Bag O' Regex

Bag O' Regex (BOR) is a document explorer that uses regular expressions and text mining techniques to search a set of documents for content. The results show matching documents, number of matches and the significance of the matches. You can also look for correlations between different content categories. This is done by comparing the content in a particular document or cluster of documents with the rest of the set.

How to use BOR

BOR works with sets of plain text documents: docsets. Before you do anything else you must select a folder containing text documents and add them all from the settings panel (folder button with a '+'). Click the Add button and browse to a folder with your set of documents. Select a document and click the Open button. Now you are ready to do some basic searches.

Basic searches

Regex

Plugins

Plugin reports run multiple regular expressions defined in files in the plugins folder. Select "Characters" from the Plugins menu. The report shows results for 20 categories of character related content. To see the matches in context, click on a category name. When run from a cluster the results compare the cluster to the rest of the documents in the set and highlight significant differences.
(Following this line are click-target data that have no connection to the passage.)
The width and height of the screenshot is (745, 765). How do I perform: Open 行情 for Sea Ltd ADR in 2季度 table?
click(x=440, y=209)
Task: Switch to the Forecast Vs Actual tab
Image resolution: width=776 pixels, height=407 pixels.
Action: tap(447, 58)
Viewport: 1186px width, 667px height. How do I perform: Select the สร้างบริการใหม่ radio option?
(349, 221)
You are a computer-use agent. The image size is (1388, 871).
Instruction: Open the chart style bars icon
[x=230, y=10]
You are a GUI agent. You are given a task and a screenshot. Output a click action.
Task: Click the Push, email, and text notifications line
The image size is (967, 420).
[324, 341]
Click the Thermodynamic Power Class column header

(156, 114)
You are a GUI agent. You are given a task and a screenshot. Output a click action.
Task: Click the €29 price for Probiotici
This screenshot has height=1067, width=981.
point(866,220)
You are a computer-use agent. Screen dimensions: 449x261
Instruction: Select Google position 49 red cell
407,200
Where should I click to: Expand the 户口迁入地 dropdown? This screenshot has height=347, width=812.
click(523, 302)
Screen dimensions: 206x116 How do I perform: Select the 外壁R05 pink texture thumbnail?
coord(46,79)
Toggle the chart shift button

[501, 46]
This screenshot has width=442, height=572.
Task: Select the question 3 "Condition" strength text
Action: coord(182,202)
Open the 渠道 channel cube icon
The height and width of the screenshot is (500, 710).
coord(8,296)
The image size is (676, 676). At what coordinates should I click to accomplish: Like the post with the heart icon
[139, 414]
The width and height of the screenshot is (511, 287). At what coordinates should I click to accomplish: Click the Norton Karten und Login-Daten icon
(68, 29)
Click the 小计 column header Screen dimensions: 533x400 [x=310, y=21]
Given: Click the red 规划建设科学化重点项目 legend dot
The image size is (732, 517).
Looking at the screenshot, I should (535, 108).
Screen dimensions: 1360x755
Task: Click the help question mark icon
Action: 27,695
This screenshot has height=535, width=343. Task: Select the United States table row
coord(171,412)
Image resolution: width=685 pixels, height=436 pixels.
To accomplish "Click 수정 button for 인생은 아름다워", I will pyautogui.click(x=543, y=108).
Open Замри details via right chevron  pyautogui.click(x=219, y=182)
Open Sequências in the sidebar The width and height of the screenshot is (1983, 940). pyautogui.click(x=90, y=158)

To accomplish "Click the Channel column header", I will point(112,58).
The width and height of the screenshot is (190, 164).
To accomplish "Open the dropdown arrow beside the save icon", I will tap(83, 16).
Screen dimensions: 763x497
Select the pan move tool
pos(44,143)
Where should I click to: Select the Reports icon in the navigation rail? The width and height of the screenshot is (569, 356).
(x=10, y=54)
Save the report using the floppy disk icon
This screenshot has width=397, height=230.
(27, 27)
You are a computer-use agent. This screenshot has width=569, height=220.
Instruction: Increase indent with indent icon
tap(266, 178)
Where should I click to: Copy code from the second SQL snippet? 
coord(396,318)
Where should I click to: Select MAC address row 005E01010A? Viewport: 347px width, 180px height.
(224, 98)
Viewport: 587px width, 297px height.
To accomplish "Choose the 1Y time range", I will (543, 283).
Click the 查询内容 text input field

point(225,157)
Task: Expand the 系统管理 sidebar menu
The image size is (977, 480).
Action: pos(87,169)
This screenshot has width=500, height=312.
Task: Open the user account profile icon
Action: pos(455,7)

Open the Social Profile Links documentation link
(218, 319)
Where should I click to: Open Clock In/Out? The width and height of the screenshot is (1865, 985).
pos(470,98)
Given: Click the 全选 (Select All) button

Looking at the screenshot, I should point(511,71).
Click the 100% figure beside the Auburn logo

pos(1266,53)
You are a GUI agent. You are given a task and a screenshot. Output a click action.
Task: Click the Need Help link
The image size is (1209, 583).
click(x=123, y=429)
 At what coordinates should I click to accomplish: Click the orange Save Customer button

If a line in a plugin file starts with an image icon name and the icon is located in /settings/img then the icon is displayed in the report.

format example
dog.gif,(dogs|pupp(y|ies)|canine)

Profile

For sets of dreams, diaries, biographies and related genres, select the Profile item from the Profile menu. The report attempts to guess information about the author's family, gender, age and era.

Names

The Names report (also found under the Profile menu) simply tries to identify all of the names in a docset.

Network

The Network report finds linkage by co-occurrence in document of the matches for the entered regex. This is especially useful for lists of names, places and roles, where the report generates a social network. If you don't enter a regex the report uses a special expression that searches for capitalized words and initials, not occurring at the start of a sentence and filtered by the stop_words.txt list. Available under the Net menu. (More details.)

Concordance

The Concordance report is available under the Net menu. The result window shows you the matches for your regular expression in context.

Proximity

The Proximity report, also under the Net menu, shows you the co-occurrence of matches for your regular expression within a window of about ten words. Documents are scored by the number of paired matches and the closeness of the matches.

Concept net

The Concept net report, also under the Net menu, finds all neighbors (within ± 25 characters) of the entered regex (usually a single word). It then runs a proximity search on non-stopwords in the result and orders them by proximity score with an additional boost if a pair of terms occurs in both directions (e,g.: "I parked my car" and "my car was parked"). The results are displayed in a table where link terms trigger a new search.

wet <> feet 1.76
wet <  getting 1.67
wet <> sand 1.28
wet <  pants 1.17
wet <  soaking 1.0
wet <> dripping 0.83
wet <> surface 0.75
 
 
==>
 
 
 
 
sand <> dune5.42
sand <> bar4.44
sand <> yellow3.82
sand <> gray2.56
sand  > dunes2.5
sand <> piles2.15
sand <> beach1.49
 
 
 
==>
 
 
 
gray <  dark6.67
gray <  light3.09
gray  > hair2.63
gray <> sand2.56
gray <  short2.0
gray  > metal1.5
gray  > granite1.33
Three steps along a concept network
In this partial result you can see that "getting wet" and "soaking wet" occur in one direction only, but that "wet sand" and "sand (was|is) wet" are both present.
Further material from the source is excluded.